Missing Number Performance Tests 2
02/01/2020
4 minutes
A couple of weeks ago, I had a post about a tipical interview question: finding a missing number from an unordered array.
The task goes as follows:
Given an array with integers from 1 to N. The order of the integers is unknown. One of the randomly chosen number is replaced with 0. Create a method that receives the array as an input and returns the replaced number.
I am not going into the details of edge cases, input validation, error handling, etc. This post purely checks the performance aspects of some of the possible solutions. I also assume that N=x*8
.
I have previously presented three solutions:
A naive solution
One usually accepted solution
A fast solution
In this post, I propose a 4th solution to find the replaced number using .net core 3 hardware intrinsics. This solution is not cross-platform nor general purpose and does not provide the same fallbacks as existing .net core SIMD. Methods using System.Runtime.Intrinsics
will end up being unsafe too, as loading data into Avx registers requires the use of a pointer type. As long as we are sure that the target users of the application are equipped with the right processor, we can leverage the performance boost provided by the hardware instrinsics.
Vectorization with Intrinsics
The method is similar to the SIMD solution in the previous post. It first calculates the expected sum of the numbers in the array. It initializes a sum vector of integeres with the value of 0.
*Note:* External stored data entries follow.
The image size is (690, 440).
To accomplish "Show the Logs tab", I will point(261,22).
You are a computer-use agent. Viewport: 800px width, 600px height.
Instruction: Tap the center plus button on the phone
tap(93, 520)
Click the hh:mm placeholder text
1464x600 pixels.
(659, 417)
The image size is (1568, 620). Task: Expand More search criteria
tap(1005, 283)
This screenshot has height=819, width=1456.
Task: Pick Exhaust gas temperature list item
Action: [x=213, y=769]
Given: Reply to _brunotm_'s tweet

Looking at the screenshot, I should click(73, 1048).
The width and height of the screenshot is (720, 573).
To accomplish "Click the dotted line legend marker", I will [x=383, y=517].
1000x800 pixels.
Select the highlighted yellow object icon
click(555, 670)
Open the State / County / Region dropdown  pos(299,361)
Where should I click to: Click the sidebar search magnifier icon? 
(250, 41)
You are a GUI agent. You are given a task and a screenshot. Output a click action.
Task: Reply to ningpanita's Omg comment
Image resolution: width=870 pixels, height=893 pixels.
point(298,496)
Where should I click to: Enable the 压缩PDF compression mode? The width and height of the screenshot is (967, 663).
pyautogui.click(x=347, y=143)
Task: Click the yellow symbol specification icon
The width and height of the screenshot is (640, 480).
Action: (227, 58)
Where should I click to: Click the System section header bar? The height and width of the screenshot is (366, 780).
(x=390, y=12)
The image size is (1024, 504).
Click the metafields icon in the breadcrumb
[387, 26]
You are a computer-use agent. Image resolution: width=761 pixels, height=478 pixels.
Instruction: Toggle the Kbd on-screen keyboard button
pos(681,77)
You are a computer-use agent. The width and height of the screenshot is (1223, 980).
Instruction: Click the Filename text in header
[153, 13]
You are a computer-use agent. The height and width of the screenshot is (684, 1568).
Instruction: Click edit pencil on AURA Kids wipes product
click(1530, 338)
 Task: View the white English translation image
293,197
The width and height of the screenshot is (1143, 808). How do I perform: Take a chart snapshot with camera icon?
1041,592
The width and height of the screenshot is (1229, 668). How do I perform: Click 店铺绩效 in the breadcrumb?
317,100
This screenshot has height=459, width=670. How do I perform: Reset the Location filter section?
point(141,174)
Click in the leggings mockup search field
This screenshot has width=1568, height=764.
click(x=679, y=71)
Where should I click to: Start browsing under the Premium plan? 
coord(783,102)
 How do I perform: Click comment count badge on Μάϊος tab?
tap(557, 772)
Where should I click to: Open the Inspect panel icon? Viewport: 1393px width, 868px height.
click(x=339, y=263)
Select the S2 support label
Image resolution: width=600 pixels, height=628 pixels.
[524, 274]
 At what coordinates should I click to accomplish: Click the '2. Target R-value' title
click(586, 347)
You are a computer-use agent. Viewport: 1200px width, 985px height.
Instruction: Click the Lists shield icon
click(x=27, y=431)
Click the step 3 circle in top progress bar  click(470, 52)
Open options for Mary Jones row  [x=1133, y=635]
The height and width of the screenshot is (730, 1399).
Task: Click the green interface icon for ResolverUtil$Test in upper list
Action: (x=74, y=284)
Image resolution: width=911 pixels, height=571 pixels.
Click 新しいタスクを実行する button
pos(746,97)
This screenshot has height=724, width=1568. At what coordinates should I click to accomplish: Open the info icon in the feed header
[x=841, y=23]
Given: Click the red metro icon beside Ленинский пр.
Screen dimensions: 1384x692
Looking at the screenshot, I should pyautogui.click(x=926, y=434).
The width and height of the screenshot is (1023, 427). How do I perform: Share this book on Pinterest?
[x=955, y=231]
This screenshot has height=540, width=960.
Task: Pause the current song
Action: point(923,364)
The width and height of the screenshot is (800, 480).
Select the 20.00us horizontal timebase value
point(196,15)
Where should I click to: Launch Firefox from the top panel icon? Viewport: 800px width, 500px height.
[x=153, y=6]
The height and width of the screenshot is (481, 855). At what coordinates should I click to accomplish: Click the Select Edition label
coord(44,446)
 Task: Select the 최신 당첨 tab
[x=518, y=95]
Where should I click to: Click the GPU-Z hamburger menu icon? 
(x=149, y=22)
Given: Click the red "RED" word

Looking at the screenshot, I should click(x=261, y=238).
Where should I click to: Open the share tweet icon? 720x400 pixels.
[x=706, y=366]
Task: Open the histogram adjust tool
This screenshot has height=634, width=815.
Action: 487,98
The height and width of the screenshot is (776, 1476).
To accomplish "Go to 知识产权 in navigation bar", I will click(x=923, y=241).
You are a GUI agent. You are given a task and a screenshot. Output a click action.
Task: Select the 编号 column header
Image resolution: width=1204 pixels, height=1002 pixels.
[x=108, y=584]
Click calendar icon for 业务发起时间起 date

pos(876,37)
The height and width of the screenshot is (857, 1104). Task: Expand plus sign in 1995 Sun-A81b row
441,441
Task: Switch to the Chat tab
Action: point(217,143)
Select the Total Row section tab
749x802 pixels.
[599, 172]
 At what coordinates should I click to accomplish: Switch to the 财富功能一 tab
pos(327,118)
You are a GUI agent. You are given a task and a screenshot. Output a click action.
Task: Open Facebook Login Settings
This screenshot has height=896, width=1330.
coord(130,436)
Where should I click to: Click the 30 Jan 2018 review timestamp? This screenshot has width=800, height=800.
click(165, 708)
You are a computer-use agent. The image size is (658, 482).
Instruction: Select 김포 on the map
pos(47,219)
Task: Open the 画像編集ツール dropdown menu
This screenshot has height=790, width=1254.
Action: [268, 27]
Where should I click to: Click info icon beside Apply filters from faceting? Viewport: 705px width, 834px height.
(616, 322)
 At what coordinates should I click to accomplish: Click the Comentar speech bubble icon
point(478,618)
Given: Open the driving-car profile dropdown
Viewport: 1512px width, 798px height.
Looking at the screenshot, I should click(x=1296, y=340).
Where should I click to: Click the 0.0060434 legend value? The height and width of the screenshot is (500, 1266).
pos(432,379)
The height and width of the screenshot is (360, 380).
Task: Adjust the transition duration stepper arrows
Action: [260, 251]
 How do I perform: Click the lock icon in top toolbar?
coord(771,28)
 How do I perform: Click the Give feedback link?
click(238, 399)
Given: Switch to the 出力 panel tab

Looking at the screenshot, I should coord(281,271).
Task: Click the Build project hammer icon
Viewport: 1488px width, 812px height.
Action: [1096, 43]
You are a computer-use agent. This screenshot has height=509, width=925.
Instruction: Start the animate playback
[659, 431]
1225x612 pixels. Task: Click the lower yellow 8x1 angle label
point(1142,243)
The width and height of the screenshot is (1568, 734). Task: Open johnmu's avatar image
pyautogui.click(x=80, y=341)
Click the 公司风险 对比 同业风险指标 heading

Next the items span is pinned so we can load the values into the Avx registers. Pinning will avoid the Garbage Collector to compact empty memory before this object. Pined objects could cause demotion and extra load on the garbage collection. On the other hand, in such a code that is optimized for high performance, we shall avoid allocations that could trigger garbage collection.
Next in a loop we load 8 integers (Int32
* 8 fits into 256 bit register) into the Avx registers and add it to the sum vector.
Once the loop completes, we need sum up the 8 integers of the vector. HorizontalAdd
adds two integeres horizontaly.
0 | 1 | 2 | 3 | 4 | 5 | 6 | 7 |
---|---|---|---|---|---|---|---|
x0 | x1 | x2 | x3 | x4 | x5 | x6 | x7 |
x0+x1 | x2+x3 | x0+x1 | x2+x3 | x4+x5 | x6+x7 | x4+x5 | x6+x7 |
x0+x1+x2+x3 | x0+x1+x2+x3 | x0+x1+x2+x3 | x0+x1+x2+x3 | x4+x5+x6+x7 | x4+x5+x6+x7 | x4+x5+x6+x7 | x4+x5+x6+x7 |
The header row indicates the index of the integer number in the register.
1st row indicates the initial state of the vector to sum up horizontaly.
2nd row indicates the result after the first
HorizontalAdd
3rd row indicates the result after the second
HorizontalAdd
Finally, ToScalar()
is used to get the first value of the lower (128 bit) and upper (128 bit) part of the register. Both numbers extracted from the expected will result the missing number, which value is being returned.
public static unsafe int VectorizeAvx(ReadOnlySpan<int> items) { int expected = (items.Length + 1) * items.Length >> 1; Vector256<int> sum = Vector256<int>.Zero; fixed (int* pItem = items) { int i = 0; while (i < items.Length) { sum = Avx2.Add(sum, Avx2.LoadVector256(pItem + i)); i += 8; } } sum = Avx2.HorizontalAdd(sum, sum); sum = Avx2.HorizontalAdd(sum, sum); return expected - sum.ToScalar() - sum.GetUpper().ToScalar(); }
Note, the current solution is unsafe, do not use this method in production code, as it lacks handling edge cases, exceptions and checks if Avx2 is supported on the target machine.
Conclusion
For benchmarking, I used BenchmarkDotNet library, with one randomized integer array of length 8192 items. The table below shows that the previous results (Contains, Sum, Vectorize) and using the Avx instrinsics as well. Compared to Contains using the formula in Sum increases the preformance, several magnitudes, and vectorization further boosts execution.
Finally, using the Avx registers we can reach a more than 6 times improvement to the Sum solution, and nearly 40% improvement on the generic SIMD (Vectorize) solution.
Method | Mean | Error | StdDev |
---|---|---|---|
Contains | 1,685,797.5 ns | 21,441.62 ns | 19,007.43 ns |
Sum | 4,857.7 ns | 96.79 ns | 115.22 ns |
Vectorize | 1,229.8 ns | 13.98 ns | 13.07 ns |
VectorizeAvx | 737.4 ns | 6.63 ns | 5.53 ns |
Which one do I prefer? Unless knowing the exact platform where the application runs and the need to squeeze every nanosecond, I would use the more general System.Numerics
which provides a safer, cross-platform solution.